## TEXT EXCERPT
====================

In linguistics, psychology, and literary theory, the concepts of deictic field and deictic shift are sometimes deployed in the study of narrative media. These terms provide a theoretical framework for helping literary analysts to conceptualize the ways in which readers redirect their attention away from their immediate surroundings as they become immersed in the reality generated by the text.

The term “deixis” refers to the ways in which language encodes contextual information into its grammatical system. More broadly, deixis refers to the inherent ambiguity of certain linguistic expressions and the interpretive processes that communicants must perform in order to disambiguate these words and phrases. Such ambiguity can only be resolved by analyzing the context in which the utterance occurs. To understand deixis, one must first understand that language grammaticalizes context-dependent features such as person, space, and time. When language is oriented toward its context, certain expressions in speech emerge that differentiate the “here” and “now” (proximal deixis) from the “then” and “there” (distal deixis). According to Karl Buhler, an Austrian psychologist who was one of the earliest to present a theory of deixis, “When philosophers, linguists, and narrative theorists attempt to understand the role of subjectivity in language and conversely, the role of language in subjectivity, they invariably notice a certain aspect of language which seems to depend on extralinguistic, subjective, occasion-specific considerations.” Within the context of narrative, deixis reflects those aspects of storytelling by which the audience is pragmatically directed to understand the perspective of the narrator or the perspective of the story’s characters in relation to their own story-external vantage point. Essentially, deictic expressions help form the layers of narrative that direct the audience to either the narratorial discourse or to the story world. “Deixis (adjectival form, deictic) is a psycholinguistic term for those aspects of meaning associated with self-world orientation”. Deixis is an integral component of the lens by which the audience perceives the narrative.

====================

## DATASET EXTRACT
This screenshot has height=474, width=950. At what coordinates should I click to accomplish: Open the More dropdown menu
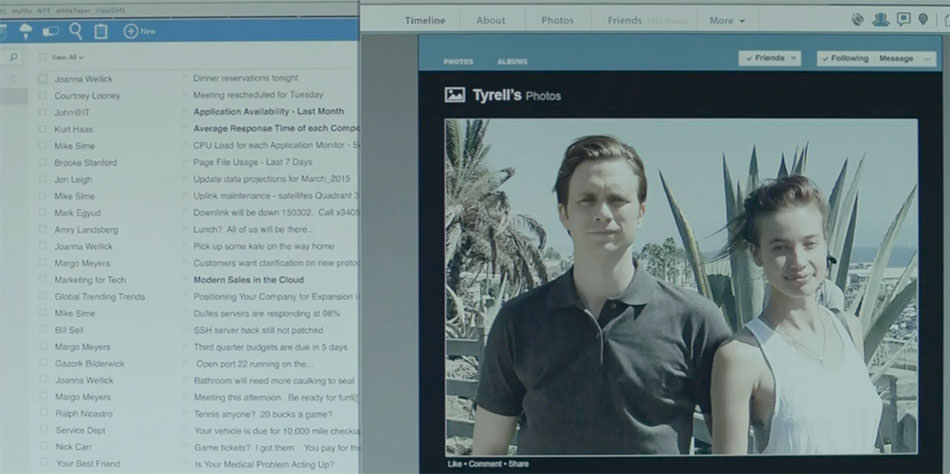click(x=727, y=20)
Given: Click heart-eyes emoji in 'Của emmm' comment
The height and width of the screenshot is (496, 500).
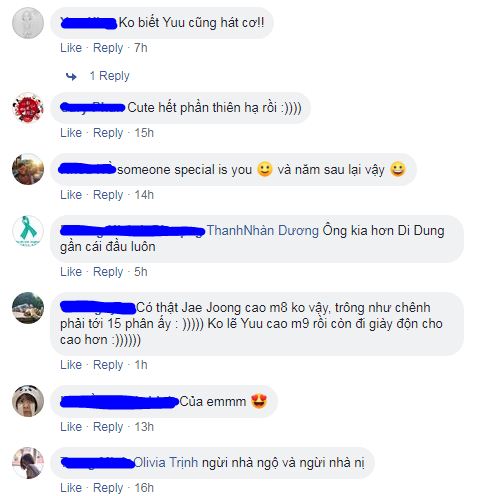Looking at the screenshot, I should 259,401.
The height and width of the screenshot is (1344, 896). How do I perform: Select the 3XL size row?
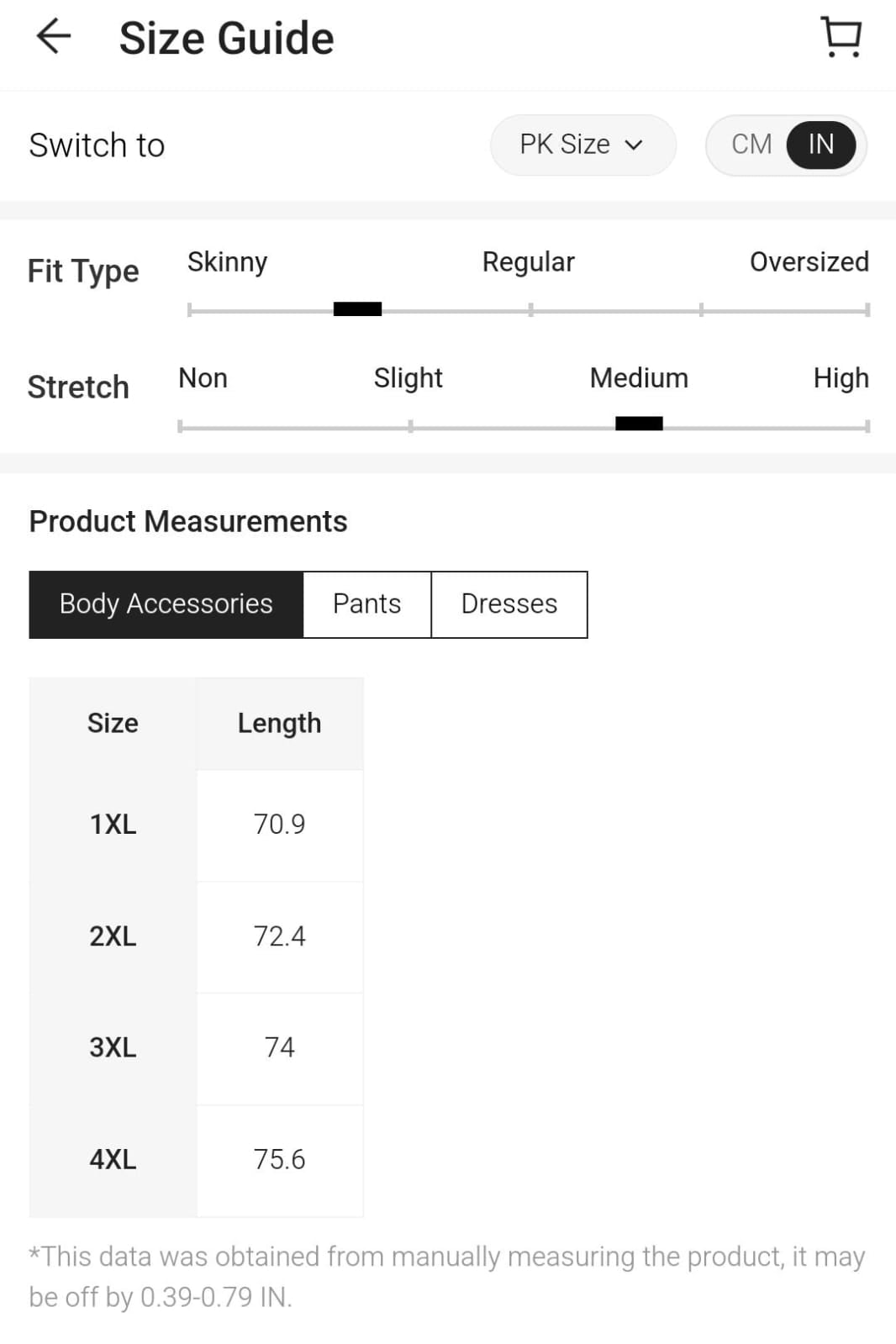point(196,1048)
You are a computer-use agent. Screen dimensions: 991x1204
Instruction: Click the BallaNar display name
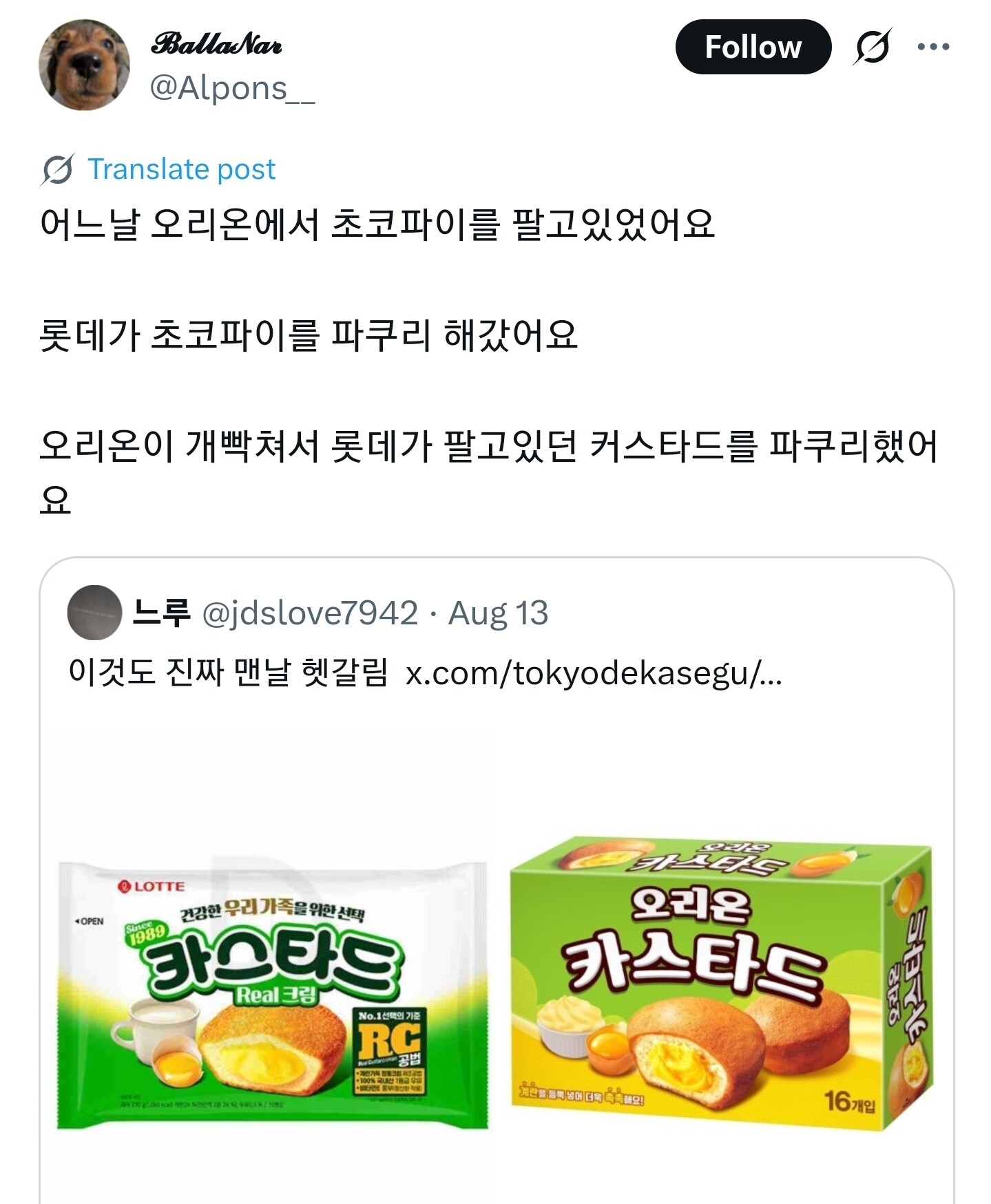pos(216,45)
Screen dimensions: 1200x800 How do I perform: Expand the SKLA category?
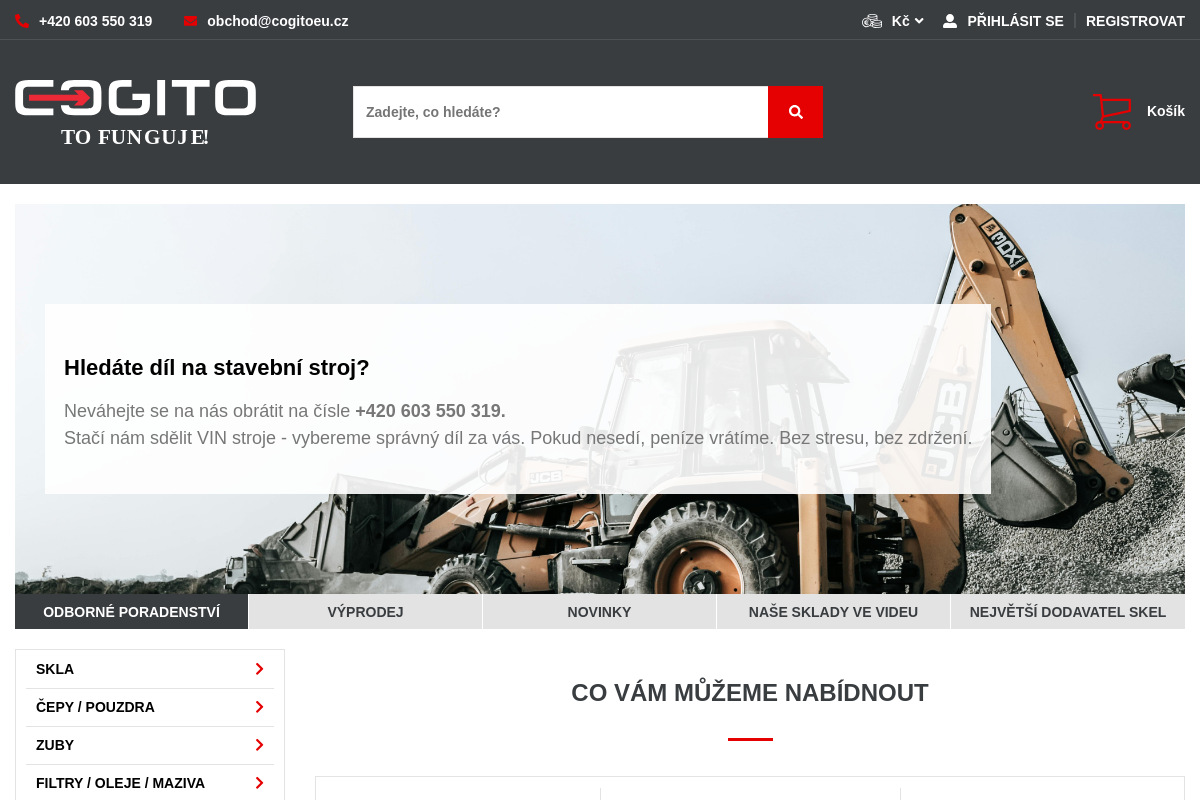point(150,669)
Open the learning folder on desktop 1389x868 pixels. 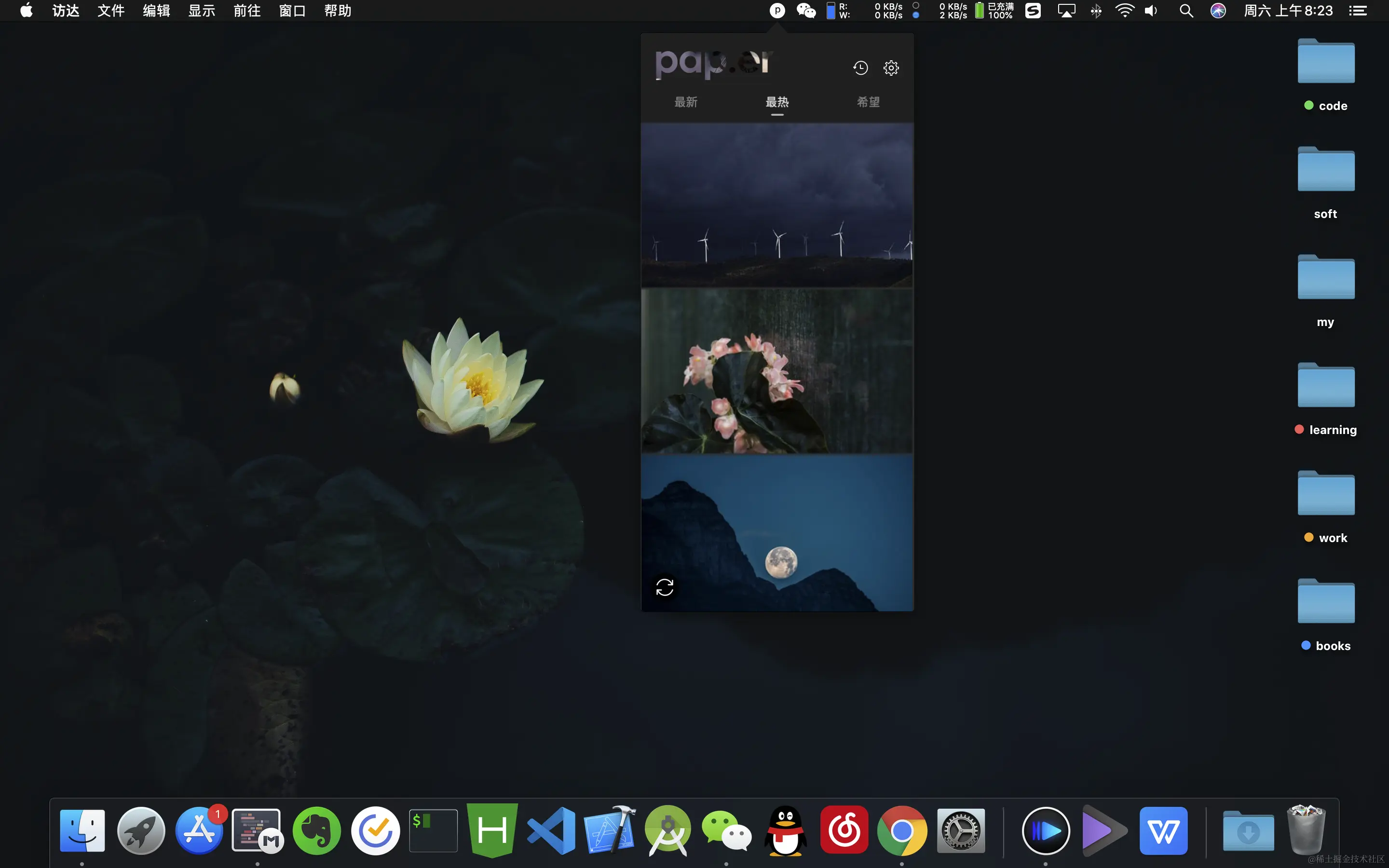1326,387
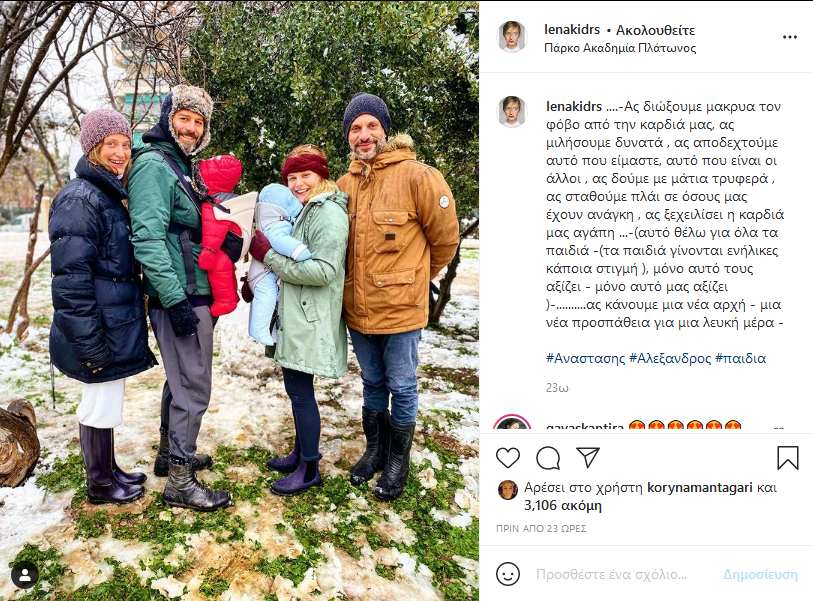Share the post via paper plane icon
Screen dimensions: 813x601
(x=588, y=457)
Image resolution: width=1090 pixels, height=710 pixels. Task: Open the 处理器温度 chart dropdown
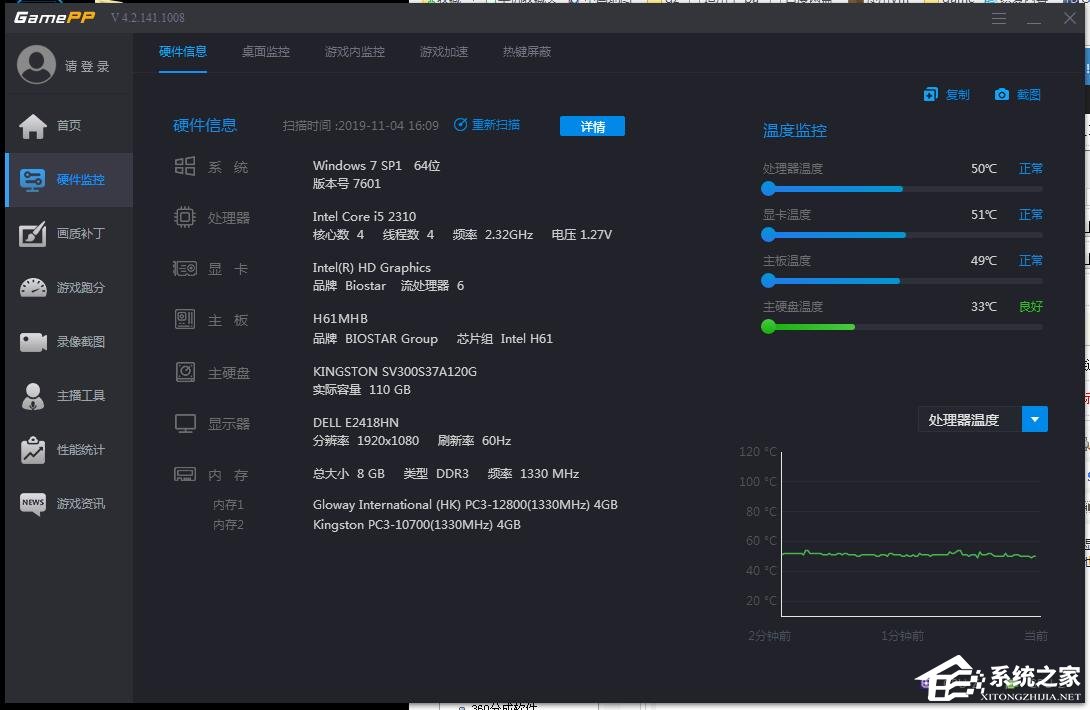coord(1035,419)
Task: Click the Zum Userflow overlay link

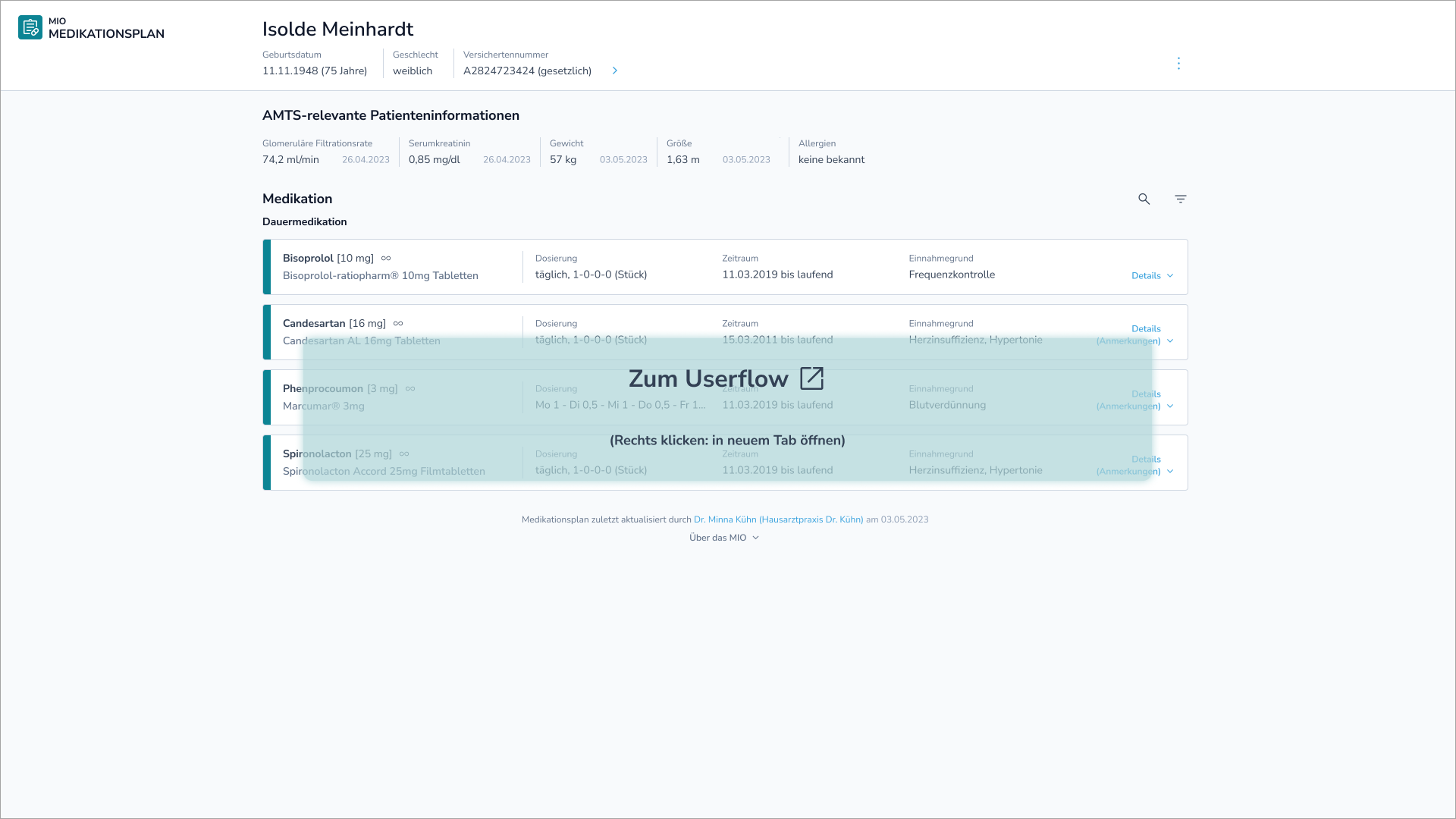Action: [709, 379]
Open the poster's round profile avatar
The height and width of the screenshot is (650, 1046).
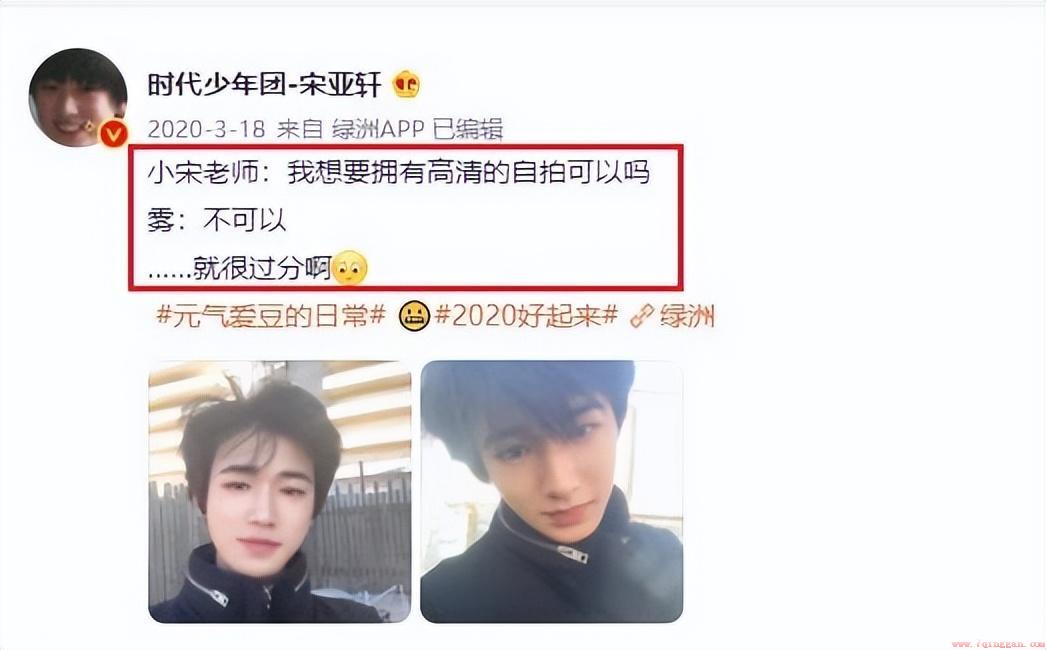point(77,97)
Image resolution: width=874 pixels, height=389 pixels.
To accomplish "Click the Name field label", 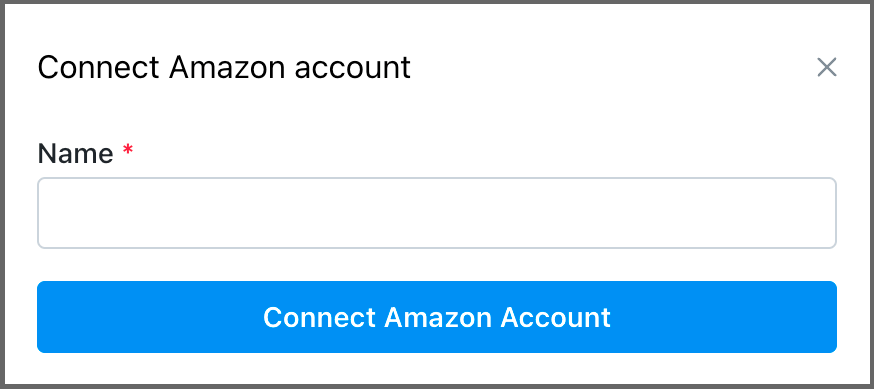I will [75, 153].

====================

## WHAT IS ASKED
(a) From the text on deixis, write out the part that opens with the words containing "In linguistics, psychology, and" and closes with "by the text.".
(b) Condense the paragraph of the deixis text that begins "In linguistics, psychology, and literary theory" into two shorter sentences, keeping its main facts.
(c) Answer these questions using the text on deixis:
(i) In which three fields are the concepts of deictic field and deictic shift sometimes deployed?
(ii) What is the term for expressions that mark the "here" and "now"?
(iii) How does the text describe Karl Buhler?

## RESULTS
(a)
In linguistics, psychology, and literary theory, the concepts of deictic field and deictic shift are sometimes deployed in the study of narrative media. These terms provide a theoretical framework for helping literary analysts to conceptualize the ways in which readers redirect their attention away from their immediate surroundings as they become immersed in the reality generated by the text.

(b) Linguistics, psychology, and literary theory sometimes use the concepts of deictic field and deictic shift to study narrative media. These concepts give literary analysts a framework for describing how readers turn their attention from their immediate surroundings to the reality the text generates.

(c)
(i) Linguistics, psychology, and literary theory.
(ii) Proximal deixis.
(iii) As an Austrian psychologist who was one of the earliest to present a theory of deixis.